===== Reading passage

Publisher: Dark Horse Comics
Writer/Artist: Gene Ha
Release Date: 18th May, 2016
Originally a smash hit on Kickstarter and now released in a serialized format by Dark Horse Comics, Gene Ha’s MAE tells the story of two sisters, Abbie and Mae. Abbie, who disappeared mysteriously eight years ago, suddenly resurfaces, telling tall tales of fantasy exploits in a hidden magical realm – a realm whose monsters may have followed Abbie back to the real world. Mae is understandably skeptical at first, but as the proof starts to mount up, she may be forced to admit that her estranged sister’s stories are actually true.
While it has all the hallmarks of great “portal fiction” (many thanks to Fables creator Bill Willingham for clueing me into that particular phrase during his foreword) like The Wizard of Oz or The Chronicles of Narnia, this is primarily a set-up issue for the characters rather than the story itself. Which, to be honest, is no bad thing. Best known as an artist, Ha shows some impressive writing chops here as he deftly handles the mystery of Abbie’s disappearance and mysterious return, and while there isn’t anything particularly groundbreaking about the story – for the time being, at least – there’s an easygoing charm to the dialogue that keeps the pages turning throughout the course of this first issue.
Undoubtedly the biggest selling point of Mae is going to be multiple Eisner Award winning artist Ha’s typically stellar work on the visual side of the book. Featuring striking character design – particularly, it seems, with the barely-seen monsters – and a wonderful softness of touch throughout, there’s no denying that this is an absolutely gorgeous looking book from start to finish. Plus, as the supernatural starts to gradually creep into the real world over the course of the series, Ha is going to have more and more opportunity to flex his artistic muscle – a truly mouthwatering prospect if ever there was one. The colouring is also particularly worthy of note, with Ha’s sense of flair and technical ability adding a stunning amount of depth to the characters and their surroundings.
Perhaps it’s an unfortunate drawback of splitting a story into an episodic format that wasn’t originally intended as such, but for me, this first issue didn’t quite ‘pop’ like I hoped it would. The characters are solid enough, but there’s nothing in the premise yet that we haven’t seen a dozen times before. Yes, the artwork is as spectacular as you might expect, but I’m going to reserve judgment on Mae until I get a chance to see where Ha is planning on taking his story.

==========
===== The data

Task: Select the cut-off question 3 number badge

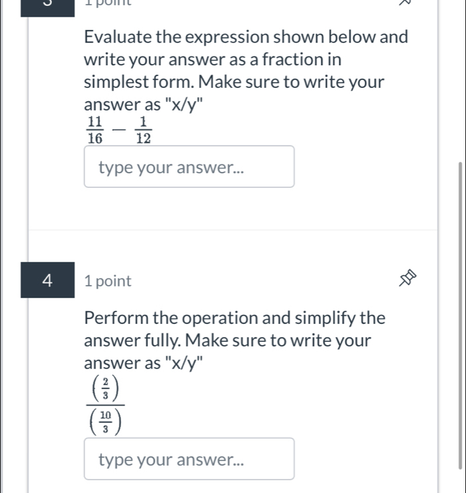Action: (x=48, y=3)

==========

#### Exercise instructions:
Reproduce word for word everything in the Mae comic review from "Perhaps it’s an" down to "taking his story.".

#### Solution for this problem:
Perhaps it’s an unfortunate drawback of splitting a story into an episodic format that wasn’t originally intended as such, but for me, this first issue didn’t quite ‘pop’ like I hoped it would. The characters are solid enough, but there’s nothing in the premise yet that we haven’t seen a dozen times before. Yes, the artwork is as spectacular as you might expect, but I’m going to reserve judgment on Mae until I get a chance to see where Ha is planning on taking his story.